Personal information
- Full name: Maria Jamila Khan
- Date of birth: 9 November 1990 (age 35)
- Place of birth: Denver, Colorado, United States
- Position: Midfielder

Team information
- Current team: Kelana United
- Number: 10

College career
- Years: Team / Apps / (Gls)
- 2009–2012: Denver Pioneers

Senior career*
- Years: Team / Apps / (Gls)
- 2018–2019: Royal Eagles
- 2020–2021: WAPDA
- 2023–2025: Eastern Flames / 26 / (3)
- 2025: Ho Chi Minh City / 0 / (0)
- 2026–: Kelana United / 1 / (0)

International career^{‡}
- 2021–2022: United Arab Emirates / 6 / (1)
- 2022–: Pakistan / 8 / (2)

= Maria Khan =

Pakistani footballer (born 1990)

Maria Jamila Khan (Pashto; ماريه جميله خان) (born 9 November 1990) is a professional footballer who plays as a midfielder for Vietnamese club Ho Chi Minh City and captains the Pakistan women's national team. Born in the United States to a Pakistani-American father, she moved as an adult to the United Arab Emirates, and played friendlies for the United Arab Emirates national team, before pledging her international allegiance to her ancestral nation Pakistan.

==Club career==
In 2009, Khan joined Denver Pioneers in the United States, where she was a goalkeeper. In 2013, Khan moved to the United Arab Emirates to pursue her master's degree. There, she transitioned into a midfielder for an amateur side where signed for an Emirati side, where she became a midfielder. It was there that she learnt more about women football in Pakistan, which eventually led her to play for WAPDA at the 2018 National Women Football Championship. In August 2023, she joined Saudi Women's Premier League club Eastern Flames.

==International career==
In October 2020, Khan was one of the 30 players called up for the training camp of the Pakistan women's national team. In August 2022, she named as captain of the national team.
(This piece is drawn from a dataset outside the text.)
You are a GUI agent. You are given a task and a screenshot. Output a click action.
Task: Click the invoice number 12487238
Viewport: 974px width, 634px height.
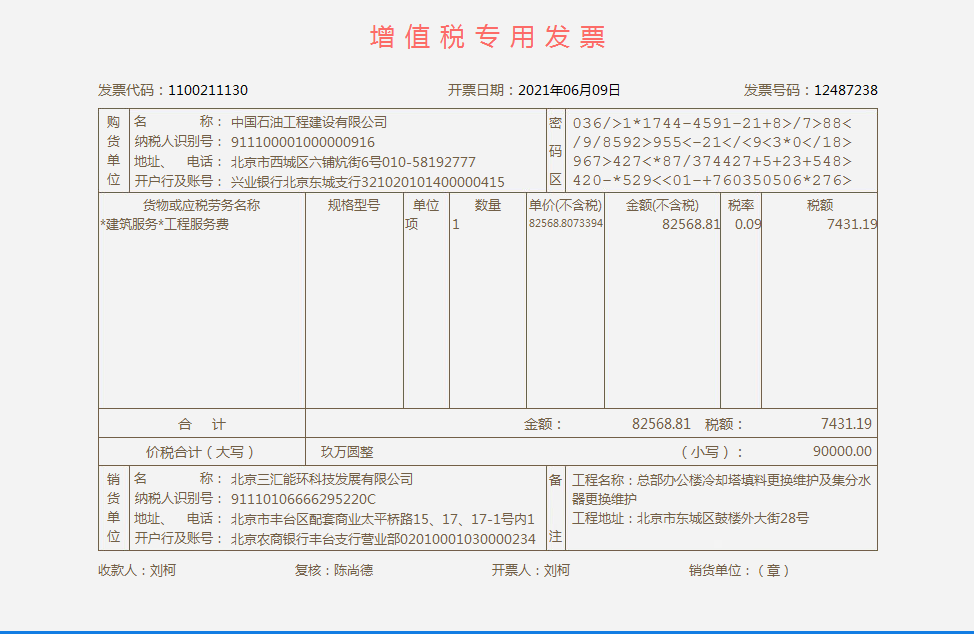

She received praises from all across Pakistan including Prime Minister of Pakistan Shehbaz Sharif for her goal against Saudi Arabia.

==International goals==

| No. | Date | Venue | Opponent | Score | Result | Competition |
| 1. | 15 January 2023 | Prince Saud bin Jalawi Stadium, Khobar, Saudi Arabia | Mauritius | 1–1 | 1–2 | 2023 SAFF Women's Friendly Tournament |
| 2. | 19 January 2023 | Saudi Arabia | 1–1 | 1–1 |

==Personal life==
Maria Jamila Khan is born into Pashtun family.

Khan is the niece of Jahangir Khan, who is widely considered to be the best squash player of all time, and the granddaughter of squash player Hashim Khan. She is an ethnic Pashtun. She is married to Omar Al Duri, a British fitness trainer of Iraqi-Saudi descent based in Dubai.